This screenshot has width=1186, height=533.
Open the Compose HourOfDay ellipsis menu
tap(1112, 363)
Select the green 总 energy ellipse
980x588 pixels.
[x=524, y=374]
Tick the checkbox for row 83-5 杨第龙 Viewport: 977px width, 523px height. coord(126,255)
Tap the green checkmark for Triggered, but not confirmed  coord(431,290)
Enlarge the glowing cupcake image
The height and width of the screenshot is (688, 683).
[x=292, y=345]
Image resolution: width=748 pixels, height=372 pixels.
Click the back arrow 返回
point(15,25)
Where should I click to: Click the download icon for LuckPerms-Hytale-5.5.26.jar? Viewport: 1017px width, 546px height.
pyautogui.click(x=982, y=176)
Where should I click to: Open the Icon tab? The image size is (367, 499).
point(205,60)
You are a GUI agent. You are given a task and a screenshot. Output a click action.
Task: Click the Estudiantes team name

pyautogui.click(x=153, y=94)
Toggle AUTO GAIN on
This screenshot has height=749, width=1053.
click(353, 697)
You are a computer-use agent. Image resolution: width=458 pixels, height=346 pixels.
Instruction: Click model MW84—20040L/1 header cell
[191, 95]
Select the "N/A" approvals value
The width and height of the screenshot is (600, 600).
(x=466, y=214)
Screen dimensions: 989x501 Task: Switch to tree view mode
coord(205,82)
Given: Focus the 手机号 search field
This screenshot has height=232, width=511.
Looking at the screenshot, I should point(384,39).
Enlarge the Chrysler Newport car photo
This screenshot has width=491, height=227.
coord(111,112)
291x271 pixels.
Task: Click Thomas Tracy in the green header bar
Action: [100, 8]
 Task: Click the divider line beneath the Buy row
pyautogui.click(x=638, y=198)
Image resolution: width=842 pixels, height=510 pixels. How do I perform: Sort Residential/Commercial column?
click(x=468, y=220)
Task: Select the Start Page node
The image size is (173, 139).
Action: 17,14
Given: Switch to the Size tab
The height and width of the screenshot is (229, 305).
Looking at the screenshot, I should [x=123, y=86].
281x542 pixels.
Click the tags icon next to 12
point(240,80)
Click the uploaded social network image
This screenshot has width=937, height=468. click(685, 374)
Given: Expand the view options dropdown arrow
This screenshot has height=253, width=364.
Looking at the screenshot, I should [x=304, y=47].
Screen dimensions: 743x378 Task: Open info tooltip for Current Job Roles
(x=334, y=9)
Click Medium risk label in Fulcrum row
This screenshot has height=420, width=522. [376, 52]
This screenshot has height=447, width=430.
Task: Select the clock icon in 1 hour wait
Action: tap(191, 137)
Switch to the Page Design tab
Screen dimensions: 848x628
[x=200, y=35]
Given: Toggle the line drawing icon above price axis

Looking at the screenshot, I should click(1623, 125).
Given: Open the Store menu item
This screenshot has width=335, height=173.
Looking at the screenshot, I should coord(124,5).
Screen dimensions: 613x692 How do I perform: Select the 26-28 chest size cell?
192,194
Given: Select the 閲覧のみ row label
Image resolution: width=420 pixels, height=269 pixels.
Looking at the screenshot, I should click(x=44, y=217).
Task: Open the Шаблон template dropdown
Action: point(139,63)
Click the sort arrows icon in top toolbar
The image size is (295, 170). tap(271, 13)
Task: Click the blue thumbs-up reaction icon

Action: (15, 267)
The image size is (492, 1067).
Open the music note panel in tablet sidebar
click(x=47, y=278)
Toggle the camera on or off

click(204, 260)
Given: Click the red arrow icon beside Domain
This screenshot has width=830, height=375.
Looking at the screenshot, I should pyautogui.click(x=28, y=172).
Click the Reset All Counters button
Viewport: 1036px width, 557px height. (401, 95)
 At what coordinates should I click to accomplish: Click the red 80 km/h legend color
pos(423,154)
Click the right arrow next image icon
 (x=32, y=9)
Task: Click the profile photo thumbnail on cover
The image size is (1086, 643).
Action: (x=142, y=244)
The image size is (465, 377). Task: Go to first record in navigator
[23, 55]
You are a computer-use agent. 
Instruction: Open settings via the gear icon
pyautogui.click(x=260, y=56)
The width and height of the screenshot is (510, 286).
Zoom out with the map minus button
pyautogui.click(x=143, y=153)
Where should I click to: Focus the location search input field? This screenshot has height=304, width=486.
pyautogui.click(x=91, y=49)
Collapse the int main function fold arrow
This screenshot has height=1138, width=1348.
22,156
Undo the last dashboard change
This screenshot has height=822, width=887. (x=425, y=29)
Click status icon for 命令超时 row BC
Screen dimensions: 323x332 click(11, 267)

BRIEF:
Answer with a single number: the count of lines in the entries that hold the word "computer".

RESULT:
2